7. Geraten die assets oder die darauf gezogenen Papiere in Probleme (outside-Schock, plötzliche Kurs- und Preisveränderungen, usw.), schlägt sich das in einer Differenz (Spread) zum bisherigen Zustand nieder.
8. Dieser Spread ist eine neue Information. Diese zwingt die Anleger, sofern sie nicht die Dinge treiben lassen wollen, ihrerseits ihre asset und oder leverage-allocations zu überdenken und sich innerhalb des bisherigen Mix neu zu orientieren. Also entsprechend zu switchen.
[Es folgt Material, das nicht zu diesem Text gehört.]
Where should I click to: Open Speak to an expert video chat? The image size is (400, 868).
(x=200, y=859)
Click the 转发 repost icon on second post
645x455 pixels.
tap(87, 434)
Dies hilft aber nicht dem betroffenen Sektor, sondern verschlechtert dessen Lage weiter. (Wenn es nur noch ein gehebeltes asset gäbe und nur einen, der das Risiko trägt, wird dessen Risiko nicht deshalb kleiner, weil sich die Zahl der Risikoträger minimiert hat - im Gegenteil).
9. Das Resultat ist nicht ein Hin- und Herschieben bzw. -wandern einer - siehe sub 1 - gleichen Normalverteilung auf der x-Achse. Es kommt vielmehr zu fat tail-Phänomenen, Klartext: Das Verlust-Risiko klumpt sich dort immer stärker, wo es ursprünglich am geringsten war bzw. als solches angesehen wurde.
Aus alle dem folgt:
- Da der alle assets umfassende Markt nicht effizient sein kann, sind seine Ergebnisse sowohl auf der asset-Seite (Preise, Kurse) als auch auf der Leverage-Seite (Zinssätze, Ratings, Spreads) von vorneherein falsch. Alle möglichen Schieflagen sind programmiert.
- Ändert sich diese Verfälschung (egal nach welcher Seite), kann sich das fat-tail-Risiko zwar für den einzelnen vermindern (z.B. indem er auf risk free umsteigt und dafür entsprechende reward-Minderungen in Kauf nimmt). Für alle muss es sich jedoch verstärken, weil das Aussteigen einzelner (siehe im Idealfall oben die Rückkehr sub 1) das leverage-Risiko relativ zum asset-Risiko erhöht.
- Das System wird so automatisch anfälliger, je länger es läuft. Denn je länger es läuft, umso stärker wird das Leveragen.
- Gleichzeitig sind jene Einzel-Märkte umso anfälliger für überraschende Schocks, je geringer deren Informationstiefe ist. (Der US Housing-Markt wird rauf und runter diskutiert und die Anleger in sub-prime-Mortgages können reagieren oder nicht, doch niemand kann im Nachhinein behaupten, er wäre „völlig überrascht“ worden. Bei anderen Märkten, z.B. Rohstoffe, emerging markets, dagegen liegen die leverage-Positionen weitgehend im Dunkeln).
- Der Auslöser (trigger) für die Anfälligkeit wird entsprechend immer kleiner. Schließlich genügt der sprichwörtliche Flügelschlag des Schmetterlings, um die von vorneherein systemimmanente (sub 6) tendenzielle Instabilität in eine ganz reale zu verwandeln. Spätestens zu erkennen, sobald sich die derzeit historisch einmalig niedrige Vola an den Märkten erhöht. Mutmaßlich sprunghaft.
Alles - wie immer - nur eine Frage der Zeit.